[Data to use]
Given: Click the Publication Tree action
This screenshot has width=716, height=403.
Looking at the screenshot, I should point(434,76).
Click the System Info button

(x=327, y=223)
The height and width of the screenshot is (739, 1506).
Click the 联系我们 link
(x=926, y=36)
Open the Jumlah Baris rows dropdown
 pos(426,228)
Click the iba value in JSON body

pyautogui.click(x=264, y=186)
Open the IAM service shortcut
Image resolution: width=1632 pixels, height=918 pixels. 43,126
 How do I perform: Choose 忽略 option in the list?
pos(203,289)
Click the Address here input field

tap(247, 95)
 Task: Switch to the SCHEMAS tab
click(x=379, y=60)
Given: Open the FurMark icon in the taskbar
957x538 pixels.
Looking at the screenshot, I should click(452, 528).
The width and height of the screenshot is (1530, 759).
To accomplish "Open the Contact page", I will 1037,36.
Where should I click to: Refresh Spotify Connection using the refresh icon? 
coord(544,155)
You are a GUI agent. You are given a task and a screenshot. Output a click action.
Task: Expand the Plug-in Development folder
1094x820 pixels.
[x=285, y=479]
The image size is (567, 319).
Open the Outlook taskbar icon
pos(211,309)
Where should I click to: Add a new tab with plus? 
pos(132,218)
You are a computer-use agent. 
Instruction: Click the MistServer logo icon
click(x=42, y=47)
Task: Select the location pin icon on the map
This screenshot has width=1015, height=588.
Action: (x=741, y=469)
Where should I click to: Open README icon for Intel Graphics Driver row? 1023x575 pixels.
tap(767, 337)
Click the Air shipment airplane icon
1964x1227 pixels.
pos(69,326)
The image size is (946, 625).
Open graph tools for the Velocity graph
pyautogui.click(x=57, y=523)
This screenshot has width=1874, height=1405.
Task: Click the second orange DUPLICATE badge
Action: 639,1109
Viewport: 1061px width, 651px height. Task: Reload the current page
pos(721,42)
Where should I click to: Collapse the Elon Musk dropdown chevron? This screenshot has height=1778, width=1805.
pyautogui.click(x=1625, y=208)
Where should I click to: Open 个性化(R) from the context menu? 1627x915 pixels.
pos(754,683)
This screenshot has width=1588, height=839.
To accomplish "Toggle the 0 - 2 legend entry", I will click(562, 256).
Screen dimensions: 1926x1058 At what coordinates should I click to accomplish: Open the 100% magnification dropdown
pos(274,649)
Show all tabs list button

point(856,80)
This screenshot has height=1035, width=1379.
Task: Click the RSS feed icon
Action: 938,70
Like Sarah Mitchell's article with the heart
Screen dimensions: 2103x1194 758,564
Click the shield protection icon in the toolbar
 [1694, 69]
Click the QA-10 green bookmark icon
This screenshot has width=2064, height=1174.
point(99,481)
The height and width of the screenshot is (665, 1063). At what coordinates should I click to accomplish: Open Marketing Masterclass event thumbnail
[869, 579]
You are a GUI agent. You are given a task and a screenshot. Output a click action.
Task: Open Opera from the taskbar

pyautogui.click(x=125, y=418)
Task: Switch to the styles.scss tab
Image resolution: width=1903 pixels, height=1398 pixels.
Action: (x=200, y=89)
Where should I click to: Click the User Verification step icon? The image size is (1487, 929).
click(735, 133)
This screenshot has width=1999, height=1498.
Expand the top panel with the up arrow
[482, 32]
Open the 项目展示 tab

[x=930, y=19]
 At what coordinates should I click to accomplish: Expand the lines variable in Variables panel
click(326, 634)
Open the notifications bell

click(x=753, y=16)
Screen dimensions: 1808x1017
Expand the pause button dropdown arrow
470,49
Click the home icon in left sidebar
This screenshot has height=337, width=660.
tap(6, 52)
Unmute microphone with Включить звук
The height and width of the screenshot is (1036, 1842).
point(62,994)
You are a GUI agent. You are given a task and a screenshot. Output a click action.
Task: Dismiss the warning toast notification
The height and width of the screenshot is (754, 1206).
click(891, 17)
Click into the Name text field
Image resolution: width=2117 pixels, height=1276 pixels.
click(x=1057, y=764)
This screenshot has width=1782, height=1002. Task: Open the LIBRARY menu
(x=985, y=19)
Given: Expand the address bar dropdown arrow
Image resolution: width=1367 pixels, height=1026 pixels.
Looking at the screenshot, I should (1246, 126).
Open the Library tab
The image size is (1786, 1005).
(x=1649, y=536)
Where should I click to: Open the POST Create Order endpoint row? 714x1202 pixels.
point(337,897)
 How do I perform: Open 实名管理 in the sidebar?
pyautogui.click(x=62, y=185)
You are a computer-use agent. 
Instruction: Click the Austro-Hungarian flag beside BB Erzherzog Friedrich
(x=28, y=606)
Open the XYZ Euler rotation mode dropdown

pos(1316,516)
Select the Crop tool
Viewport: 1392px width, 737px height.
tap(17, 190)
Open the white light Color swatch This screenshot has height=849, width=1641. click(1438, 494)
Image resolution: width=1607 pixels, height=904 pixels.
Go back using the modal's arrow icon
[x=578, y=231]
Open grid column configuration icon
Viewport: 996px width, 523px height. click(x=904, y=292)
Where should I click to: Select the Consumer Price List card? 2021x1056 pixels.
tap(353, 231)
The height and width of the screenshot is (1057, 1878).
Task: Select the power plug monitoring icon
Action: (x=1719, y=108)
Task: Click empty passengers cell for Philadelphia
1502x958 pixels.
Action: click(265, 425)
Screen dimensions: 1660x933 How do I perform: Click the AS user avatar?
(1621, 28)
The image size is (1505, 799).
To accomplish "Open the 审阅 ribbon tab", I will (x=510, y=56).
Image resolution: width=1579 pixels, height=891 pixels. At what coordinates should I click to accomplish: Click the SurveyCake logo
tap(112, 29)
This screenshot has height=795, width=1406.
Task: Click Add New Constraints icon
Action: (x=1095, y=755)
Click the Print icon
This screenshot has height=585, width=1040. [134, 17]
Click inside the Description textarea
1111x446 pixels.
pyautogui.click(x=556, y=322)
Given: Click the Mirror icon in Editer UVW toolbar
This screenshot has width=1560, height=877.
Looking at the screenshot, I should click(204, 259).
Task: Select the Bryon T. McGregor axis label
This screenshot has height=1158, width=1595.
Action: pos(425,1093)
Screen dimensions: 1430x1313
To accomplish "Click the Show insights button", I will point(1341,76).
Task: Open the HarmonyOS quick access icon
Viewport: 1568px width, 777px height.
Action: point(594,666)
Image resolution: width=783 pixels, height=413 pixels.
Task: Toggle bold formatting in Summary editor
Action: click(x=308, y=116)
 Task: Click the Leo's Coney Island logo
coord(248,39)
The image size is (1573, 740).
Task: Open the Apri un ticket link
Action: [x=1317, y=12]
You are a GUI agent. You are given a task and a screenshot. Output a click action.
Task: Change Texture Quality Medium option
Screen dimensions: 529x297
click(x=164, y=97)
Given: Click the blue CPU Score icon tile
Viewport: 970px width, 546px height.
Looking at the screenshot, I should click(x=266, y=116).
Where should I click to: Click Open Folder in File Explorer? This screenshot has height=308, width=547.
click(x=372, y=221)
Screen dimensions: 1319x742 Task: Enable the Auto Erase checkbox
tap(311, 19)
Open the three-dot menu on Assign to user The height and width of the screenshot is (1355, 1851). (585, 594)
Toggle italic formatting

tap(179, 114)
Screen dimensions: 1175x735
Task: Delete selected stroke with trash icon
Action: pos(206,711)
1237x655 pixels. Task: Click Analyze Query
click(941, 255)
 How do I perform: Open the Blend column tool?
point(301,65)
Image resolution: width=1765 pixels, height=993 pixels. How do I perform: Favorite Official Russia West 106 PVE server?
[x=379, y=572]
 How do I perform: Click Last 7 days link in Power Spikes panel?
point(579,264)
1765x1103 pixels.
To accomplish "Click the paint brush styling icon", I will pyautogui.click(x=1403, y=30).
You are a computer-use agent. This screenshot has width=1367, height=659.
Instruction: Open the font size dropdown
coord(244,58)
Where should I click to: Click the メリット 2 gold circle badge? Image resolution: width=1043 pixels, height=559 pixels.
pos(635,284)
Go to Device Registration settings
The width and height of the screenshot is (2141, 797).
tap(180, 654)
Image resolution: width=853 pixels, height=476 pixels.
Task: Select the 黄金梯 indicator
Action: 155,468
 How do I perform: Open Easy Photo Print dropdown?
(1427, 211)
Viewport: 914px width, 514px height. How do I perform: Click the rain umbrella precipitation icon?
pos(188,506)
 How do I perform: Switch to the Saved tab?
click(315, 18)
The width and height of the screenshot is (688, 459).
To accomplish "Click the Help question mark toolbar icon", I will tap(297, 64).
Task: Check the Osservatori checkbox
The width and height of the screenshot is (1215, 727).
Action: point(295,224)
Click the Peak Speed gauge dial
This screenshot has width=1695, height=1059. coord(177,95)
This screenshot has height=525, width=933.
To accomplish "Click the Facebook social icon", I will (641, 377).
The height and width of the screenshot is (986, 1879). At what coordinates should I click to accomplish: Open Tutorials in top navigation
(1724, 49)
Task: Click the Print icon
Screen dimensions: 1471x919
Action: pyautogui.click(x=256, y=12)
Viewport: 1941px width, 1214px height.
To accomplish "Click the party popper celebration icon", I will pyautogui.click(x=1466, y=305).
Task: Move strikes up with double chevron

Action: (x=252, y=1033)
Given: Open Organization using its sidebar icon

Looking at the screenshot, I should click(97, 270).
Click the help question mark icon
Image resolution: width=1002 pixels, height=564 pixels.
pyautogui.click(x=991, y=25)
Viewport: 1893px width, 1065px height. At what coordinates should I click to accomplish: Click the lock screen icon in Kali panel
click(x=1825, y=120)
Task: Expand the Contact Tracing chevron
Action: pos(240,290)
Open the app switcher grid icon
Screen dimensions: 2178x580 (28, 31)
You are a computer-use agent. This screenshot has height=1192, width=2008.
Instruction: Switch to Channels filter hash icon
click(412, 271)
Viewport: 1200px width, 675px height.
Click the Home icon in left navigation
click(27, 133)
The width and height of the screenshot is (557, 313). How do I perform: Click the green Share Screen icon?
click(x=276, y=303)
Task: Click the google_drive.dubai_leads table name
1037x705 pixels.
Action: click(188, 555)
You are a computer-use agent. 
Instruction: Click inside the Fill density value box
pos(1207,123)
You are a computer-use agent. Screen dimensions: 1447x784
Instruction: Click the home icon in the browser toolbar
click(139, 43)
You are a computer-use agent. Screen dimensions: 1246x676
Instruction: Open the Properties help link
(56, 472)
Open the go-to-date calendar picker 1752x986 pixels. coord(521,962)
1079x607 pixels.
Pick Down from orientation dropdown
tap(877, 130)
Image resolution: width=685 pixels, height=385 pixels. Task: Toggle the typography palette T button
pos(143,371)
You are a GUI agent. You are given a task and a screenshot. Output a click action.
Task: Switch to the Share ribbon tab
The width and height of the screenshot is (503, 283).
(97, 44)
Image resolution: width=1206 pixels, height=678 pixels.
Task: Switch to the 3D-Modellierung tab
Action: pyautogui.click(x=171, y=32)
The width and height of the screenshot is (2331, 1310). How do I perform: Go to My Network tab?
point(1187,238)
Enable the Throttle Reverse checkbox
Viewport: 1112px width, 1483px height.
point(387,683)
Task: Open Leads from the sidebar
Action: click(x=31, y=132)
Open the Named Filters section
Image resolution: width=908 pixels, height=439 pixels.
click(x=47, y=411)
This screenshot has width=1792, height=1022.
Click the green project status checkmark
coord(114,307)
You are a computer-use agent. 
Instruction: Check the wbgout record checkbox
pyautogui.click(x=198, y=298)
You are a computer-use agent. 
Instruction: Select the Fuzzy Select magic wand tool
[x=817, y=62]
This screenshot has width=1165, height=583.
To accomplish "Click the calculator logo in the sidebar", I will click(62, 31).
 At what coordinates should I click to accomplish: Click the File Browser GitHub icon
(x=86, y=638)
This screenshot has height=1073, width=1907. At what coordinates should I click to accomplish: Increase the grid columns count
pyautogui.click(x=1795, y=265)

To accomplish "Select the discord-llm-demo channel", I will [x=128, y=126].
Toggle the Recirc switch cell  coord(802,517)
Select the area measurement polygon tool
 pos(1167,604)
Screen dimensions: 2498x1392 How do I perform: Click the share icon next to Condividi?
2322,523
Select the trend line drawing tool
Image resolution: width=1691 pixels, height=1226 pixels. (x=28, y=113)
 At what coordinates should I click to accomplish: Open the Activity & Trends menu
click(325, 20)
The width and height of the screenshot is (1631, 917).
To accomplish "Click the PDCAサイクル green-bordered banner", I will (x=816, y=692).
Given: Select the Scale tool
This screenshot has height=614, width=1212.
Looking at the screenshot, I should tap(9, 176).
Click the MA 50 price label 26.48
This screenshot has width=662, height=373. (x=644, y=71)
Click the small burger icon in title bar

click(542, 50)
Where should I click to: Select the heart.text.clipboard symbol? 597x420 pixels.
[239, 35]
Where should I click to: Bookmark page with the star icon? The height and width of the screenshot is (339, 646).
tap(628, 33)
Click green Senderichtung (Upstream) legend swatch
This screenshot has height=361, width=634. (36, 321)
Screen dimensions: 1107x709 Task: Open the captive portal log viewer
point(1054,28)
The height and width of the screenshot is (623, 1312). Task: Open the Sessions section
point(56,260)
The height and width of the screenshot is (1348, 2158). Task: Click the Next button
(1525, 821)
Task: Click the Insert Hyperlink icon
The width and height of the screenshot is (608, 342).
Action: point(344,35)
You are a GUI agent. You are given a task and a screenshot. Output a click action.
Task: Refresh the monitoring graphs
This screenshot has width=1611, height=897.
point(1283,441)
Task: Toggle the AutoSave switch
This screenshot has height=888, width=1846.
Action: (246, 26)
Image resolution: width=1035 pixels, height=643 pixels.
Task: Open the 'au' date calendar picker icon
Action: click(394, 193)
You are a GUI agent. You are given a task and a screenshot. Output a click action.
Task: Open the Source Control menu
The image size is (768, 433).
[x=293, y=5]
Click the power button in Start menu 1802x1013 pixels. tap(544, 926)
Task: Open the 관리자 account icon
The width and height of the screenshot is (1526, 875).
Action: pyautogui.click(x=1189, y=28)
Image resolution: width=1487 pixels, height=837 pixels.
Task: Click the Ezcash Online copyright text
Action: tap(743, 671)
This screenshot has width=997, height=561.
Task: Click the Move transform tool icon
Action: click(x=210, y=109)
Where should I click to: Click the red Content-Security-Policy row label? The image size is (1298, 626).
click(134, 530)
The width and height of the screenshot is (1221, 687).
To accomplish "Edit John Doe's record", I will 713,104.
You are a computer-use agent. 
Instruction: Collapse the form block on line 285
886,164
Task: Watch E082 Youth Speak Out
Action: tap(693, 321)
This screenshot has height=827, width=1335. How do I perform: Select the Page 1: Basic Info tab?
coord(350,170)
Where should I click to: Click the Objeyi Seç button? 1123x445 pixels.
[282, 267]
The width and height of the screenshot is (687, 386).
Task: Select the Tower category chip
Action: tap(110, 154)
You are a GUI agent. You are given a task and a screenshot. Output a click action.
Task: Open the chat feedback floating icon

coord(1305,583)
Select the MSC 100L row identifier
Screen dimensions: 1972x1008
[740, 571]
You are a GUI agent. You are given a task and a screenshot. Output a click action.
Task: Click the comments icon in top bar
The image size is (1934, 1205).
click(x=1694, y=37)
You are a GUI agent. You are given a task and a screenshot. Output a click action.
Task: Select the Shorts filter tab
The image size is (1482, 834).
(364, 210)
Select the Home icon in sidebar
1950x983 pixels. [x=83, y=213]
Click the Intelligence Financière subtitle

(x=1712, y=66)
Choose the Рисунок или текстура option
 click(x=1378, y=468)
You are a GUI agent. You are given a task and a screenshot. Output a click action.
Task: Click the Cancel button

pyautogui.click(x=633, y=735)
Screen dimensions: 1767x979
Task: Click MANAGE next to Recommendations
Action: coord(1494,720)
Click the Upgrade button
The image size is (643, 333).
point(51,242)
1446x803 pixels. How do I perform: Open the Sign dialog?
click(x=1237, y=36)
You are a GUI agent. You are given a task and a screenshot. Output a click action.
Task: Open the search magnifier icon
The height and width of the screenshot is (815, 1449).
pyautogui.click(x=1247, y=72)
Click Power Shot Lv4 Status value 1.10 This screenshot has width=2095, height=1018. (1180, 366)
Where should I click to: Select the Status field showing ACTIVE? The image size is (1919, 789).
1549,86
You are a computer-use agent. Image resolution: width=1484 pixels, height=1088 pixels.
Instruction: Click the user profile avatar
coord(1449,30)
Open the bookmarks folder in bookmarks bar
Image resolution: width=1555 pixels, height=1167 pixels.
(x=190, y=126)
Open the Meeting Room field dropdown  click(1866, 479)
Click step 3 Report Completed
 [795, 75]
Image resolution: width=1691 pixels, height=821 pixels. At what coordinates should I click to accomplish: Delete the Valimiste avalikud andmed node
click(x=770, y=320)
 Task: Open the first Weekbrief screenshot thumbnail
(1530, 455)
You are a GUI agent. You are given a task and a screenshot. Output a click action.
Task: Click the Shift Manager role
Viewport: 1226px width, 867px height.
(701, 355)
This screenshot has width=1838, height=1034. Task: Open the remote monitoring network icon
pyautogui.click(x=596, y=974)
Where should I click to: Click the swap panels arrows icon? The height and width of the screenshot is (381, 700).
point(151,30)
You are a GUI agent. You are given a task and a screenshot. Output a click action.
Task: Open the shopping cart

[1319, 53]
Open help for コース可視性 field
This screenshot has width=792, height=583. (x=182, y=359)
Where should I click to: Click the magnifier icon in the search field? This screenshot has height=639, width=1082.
[/Data to use]
Copy out each line carrying the string "will" from the data.

• [Your solution]:
To accomplish "Open the Contact page", I will 1037,36.
To accomplish "Toggle the 0 - 2 legend entry", I will click(562, 256).
To accomplish "Open the 审阅 ribbon tab", I will (x=510, y=56).
To accomplish "Click the Show insights button", I will point(1341,76).
To accomplish "Click the paint brush styling icon", I will pyautogui.click(x=1403, y=30).
To accomplish "Click the Help question mark toolbar icon", I will tap(297, 64).
To accomplish "Click the Facebook social icon", I will (641, 377).
To accomplish "Click the party popper celebration icon", I will pyautogui.click(x=1466, y=305).
To accomplish "Click the calculator logo in the sidebar", I will click(62, 31).
To accomplish "Select the discord-llm-demo channel", I will [x=128, y=126].
To accomplish "Click the PDCAサイクル green-bordered banner", I will (x=816, y=692).
To accomplish "Edit John Doe's record", I will 713,104.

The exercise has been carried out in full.